In the early ’80s, he explains, things had gotten easier for gay people in Hollywood.
“I was in a position as a film star where I could have a private life and a public life,” he says. “You could have both, you just had to learn to put those things together.”
That relative freedom was over when AIDS came along.
“It was no longer acceptable. You just had to disappear. You just didn’t talk about it. And then, after 1985, you just never shut up again,” he says. “It was too important. The death of a whole generation of people was more important than making a movie. At least it was to me.”
Patton believes the setbacks of that time may have felt like a crushing blow, but that they were ultimately a catalyst for change because people were fighting for their lives.
“It was painful,” he says. “It was hideous, but I don’t think gay marriage would have happened so quickly without HIV.”
“Scream, Queen” brings much of this to the surface as it tells Patton’s story, underscoring his intent to make a film that educates queer audiences about their history.

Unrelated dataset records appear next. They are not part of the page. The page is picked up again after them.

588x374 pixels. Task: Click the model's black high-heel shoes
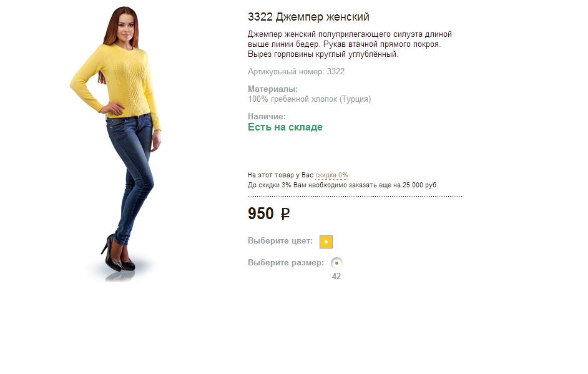(117, 254)
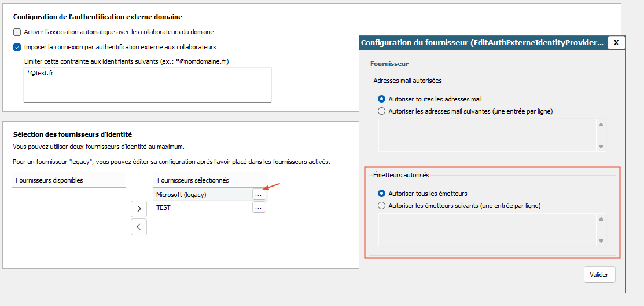Uncheck 'Imposer la connexion par authentification externe'

[x=17, y=47]

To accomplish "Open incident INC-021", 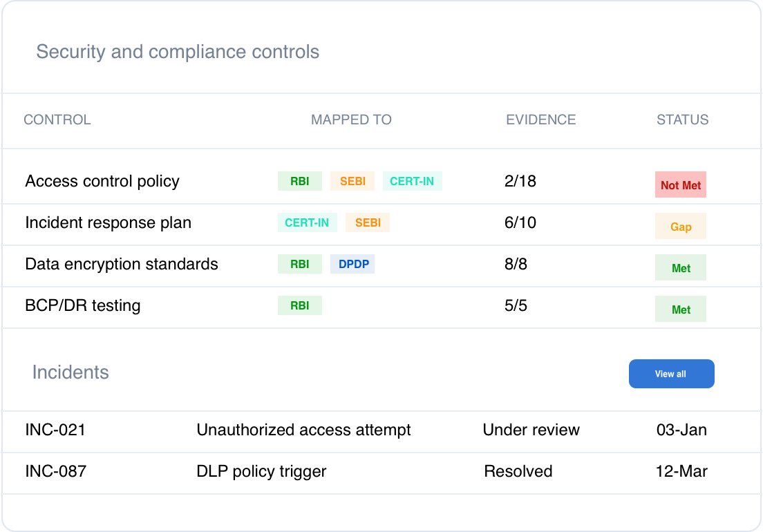I will [55, 430].
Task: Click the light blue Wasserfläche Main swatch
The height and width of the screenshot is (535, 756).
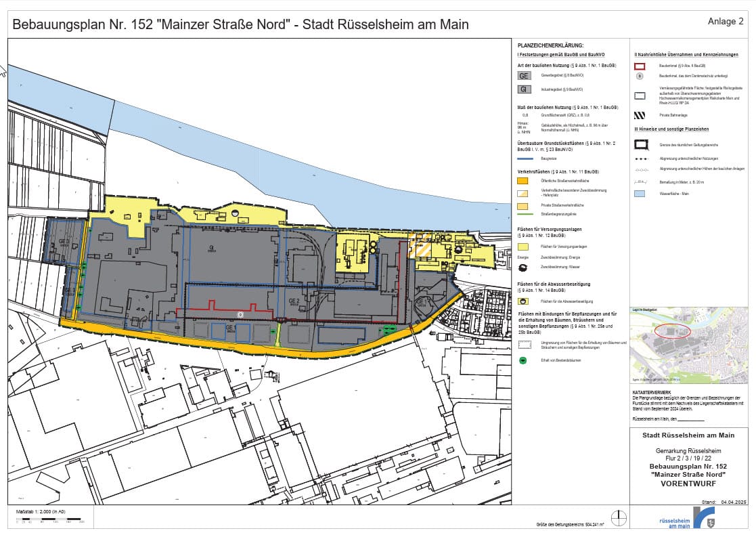Action: point(640,193)
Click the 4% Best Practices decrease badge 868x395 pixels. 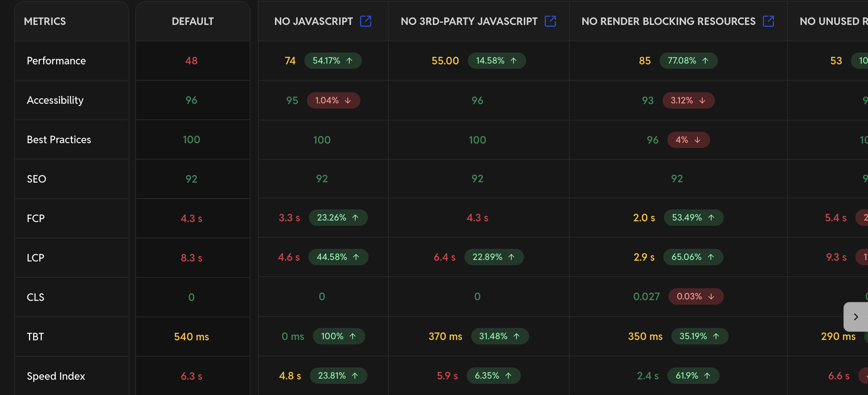[688, 140]
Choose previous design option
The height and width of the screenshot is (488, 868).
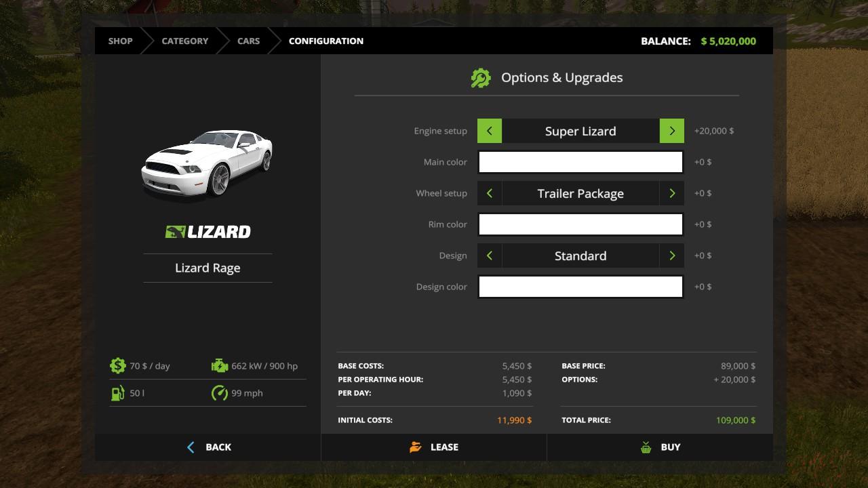[x=490, y=256]
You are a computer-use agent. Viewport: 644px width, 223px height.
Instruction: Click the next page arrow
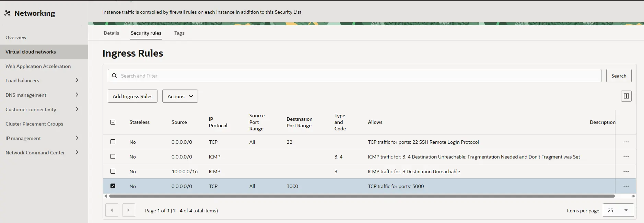[128, 210]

“I have a good sense of humor, but I’m deadly serious about this stuff,” he says, “because I don’t think that young people really quite understand what they’re dealing with here. I’m cynical enough at this point in my life to think, ‘What if the protease inhibitors stop working? What if they’re only good for 20 years and then the virus mutates? What if this all happens again?”
“The same thing applies to the things that are happening politically in this country,” he says. “There’s a wave going on right now and unless you’re really tuned in and you’re paying attention, you say, ‘Oh you’re exaggerating, you’re making too much of this.’ And that’s the thing that people said to Larry Kramer and those guys, in the 1970s and ’80s — ‘You’re making too big a deal out of this, we’re fine.’ I think it’s better to be cautious.”
Still, he adds that it’s important to “keep your eye on history and also celebrate the victories you are having right now.” He cites the story of Connor Jessup, a young actor (“American Crime”) who recently came out as gay for his 25th birthday.
“He just decided it was time,” Patton says. “I’m so inspired by that. I love that it’s happening. It’s a wave and it will really break when the first person becomes a movie star being out from the very beginning, and not only after achieving success.”
As for his own achievements, Patton’s rise and fall in Hollywood was only the beginning of a long personal journey in which he faced not only shame and hurt over his movie experience, but dire challenges to his physical health; ultimately, he emerged from those struggles transformed, more deeply spiritual and able to revisit the events which cast such a shadow over his life in order to seek closure.
In the process of making “Scream, Queen,” did he find it?
“I found it within myself,” he says, withholding further detail in order to avoid spoilers. “I’m looking forward to putting all of this aside, to be honest. It’s been a long journey for me.”